■ What the task asks: Go line by line through the data below and count those with the string "computer". Give the number only.

_ _ _ _ _

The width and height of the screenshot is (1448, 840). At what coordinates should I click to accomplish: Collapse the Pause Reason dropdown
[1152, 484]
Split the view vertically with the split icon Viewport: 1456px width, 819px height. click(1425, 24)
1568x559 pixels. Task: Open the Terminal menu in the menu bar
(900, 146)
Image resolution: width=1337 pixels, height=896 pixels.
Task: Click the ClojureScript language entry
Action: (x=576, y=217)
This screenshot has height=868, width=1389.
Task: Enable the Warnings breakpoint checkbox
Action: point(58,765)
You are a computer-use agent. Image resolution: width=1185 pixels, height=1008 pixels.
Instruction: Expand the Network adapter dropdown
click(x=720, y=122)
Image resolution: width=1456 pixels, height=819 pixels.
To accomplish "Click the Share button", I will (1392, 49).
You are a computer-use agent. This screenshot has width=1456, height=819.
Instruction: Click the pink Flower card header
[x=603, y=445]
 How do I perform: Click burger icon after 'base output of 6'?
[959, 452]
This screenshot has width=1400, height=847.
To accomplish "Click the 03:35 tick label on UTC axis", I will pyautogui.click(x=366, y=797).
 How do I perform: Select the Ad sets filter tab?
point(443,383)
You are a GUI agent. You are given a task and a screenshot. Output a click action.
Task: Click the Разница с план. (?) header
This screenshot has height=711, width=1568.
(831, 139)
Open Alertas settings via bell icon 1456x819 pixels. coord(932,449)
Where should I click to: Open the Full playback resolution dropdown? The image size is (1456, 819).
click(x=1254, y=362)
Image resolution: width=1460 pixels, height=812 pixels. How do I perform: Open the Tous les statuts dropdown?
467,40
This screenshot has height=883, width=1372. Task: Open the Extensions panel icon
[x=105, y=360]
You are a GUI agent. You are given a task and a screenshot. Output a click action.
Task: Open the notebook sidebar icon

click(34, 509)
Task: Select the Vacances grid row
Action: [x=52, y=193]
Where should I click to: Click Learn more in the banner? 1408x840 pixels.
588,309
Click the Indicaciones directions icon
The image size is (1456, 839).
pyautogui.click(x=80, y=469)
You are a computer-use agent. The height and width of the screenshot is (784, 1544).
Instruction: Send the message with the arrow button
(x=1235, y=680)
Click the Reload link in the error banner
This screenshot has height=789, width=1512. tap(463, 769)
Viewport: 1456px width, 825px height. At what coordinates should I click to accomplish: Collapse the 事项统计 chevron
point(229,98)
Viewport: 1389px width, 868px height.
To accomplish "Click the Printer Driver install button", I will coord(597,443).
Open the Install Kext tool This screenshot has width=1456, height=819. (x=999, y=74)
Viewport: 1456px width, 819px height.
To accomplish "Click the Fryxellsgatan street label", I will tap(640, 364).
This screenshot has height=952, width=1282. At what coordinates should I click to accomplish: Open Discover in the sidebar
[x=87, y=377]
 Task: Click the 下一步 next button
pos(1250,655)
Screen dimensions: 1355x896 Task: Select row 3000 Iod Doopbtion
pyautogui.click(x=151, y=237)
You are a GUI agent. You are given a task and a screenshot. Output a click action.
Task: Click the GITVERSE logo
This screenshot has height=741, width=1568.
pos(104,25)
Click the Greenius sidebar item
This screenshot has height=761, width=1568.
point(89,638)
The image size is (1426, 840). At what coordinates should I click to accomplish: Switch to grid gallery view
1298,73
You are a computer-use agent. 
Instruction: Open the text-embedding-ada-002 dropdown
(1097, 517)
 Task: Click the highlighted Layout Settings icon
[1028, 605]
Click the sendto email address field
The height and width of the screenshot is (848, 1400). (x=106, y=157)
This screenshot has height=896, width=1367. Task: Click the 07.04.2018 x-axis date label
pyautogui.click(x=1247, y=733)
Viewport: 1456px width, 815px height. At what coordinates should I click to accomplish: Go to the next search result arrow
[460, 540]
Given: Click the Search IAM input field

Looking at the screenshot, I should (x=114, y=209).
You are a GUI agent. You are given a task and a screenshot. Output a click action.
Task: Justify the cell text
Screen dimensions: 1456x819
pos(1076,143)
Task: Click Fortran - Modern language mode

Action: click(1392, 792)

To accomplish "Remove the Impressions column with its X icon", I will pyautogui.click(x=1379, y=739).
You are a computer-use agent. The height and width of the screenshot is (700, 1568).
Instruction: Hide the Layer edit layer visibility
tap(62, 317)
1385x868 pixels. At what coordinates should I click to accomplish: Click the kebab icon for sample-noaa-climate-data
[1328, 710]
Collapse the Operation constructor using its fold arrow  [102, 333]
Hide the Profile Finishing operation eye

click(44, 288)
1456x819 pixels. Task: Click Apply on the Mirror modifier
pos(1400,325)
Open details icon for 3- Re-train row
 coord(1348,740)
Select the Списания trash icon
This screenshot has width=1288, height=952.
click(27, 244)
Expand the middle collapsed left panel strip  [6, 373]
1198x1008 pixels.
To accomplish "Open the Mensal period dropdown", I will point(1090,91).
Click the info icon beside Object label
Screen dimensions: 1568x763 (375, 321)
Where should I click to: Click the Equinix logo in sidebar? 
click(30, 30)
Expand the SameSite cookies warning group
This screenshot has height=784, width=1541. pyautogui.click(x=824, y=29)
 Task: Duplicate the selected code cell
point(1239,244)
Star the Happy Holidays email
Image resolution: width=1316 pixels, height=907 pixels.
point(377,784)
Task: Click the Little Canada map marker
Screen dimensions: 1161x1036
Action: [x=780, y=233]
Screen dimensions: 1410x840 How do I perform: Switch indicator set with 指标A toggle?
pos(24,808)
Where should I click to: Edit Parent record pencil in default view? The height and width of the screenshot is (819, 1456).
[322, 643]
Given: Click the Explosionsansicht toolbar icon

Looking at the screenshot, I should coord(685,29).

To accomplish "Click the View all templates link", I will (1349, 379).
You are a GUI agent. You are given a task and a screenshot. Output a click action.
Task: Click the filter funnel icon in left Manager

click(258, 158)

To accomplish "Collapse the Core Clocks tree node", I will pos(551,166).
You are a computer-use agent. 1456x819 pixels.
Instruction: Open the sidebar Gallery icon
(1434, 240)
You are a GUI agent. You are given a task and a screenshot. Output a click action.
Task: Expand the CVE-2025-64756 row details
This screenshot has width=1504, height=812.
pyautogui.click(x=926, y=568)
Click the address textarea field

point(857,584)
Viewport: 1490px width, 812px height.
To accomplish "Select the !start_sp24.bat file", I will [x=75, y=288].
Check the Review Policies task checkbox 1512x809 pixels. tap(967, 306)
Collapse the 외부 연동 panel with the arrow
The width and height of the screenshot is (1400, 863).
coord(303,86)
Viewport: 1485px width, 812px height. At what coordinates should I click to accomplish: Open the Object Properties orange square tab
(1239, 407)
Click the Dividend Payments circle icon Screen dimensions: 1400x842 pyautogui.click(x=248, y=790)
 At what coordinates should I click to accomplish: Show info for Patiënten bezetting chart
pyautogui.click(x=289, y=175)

_ _ _ _ _

■ Response: 6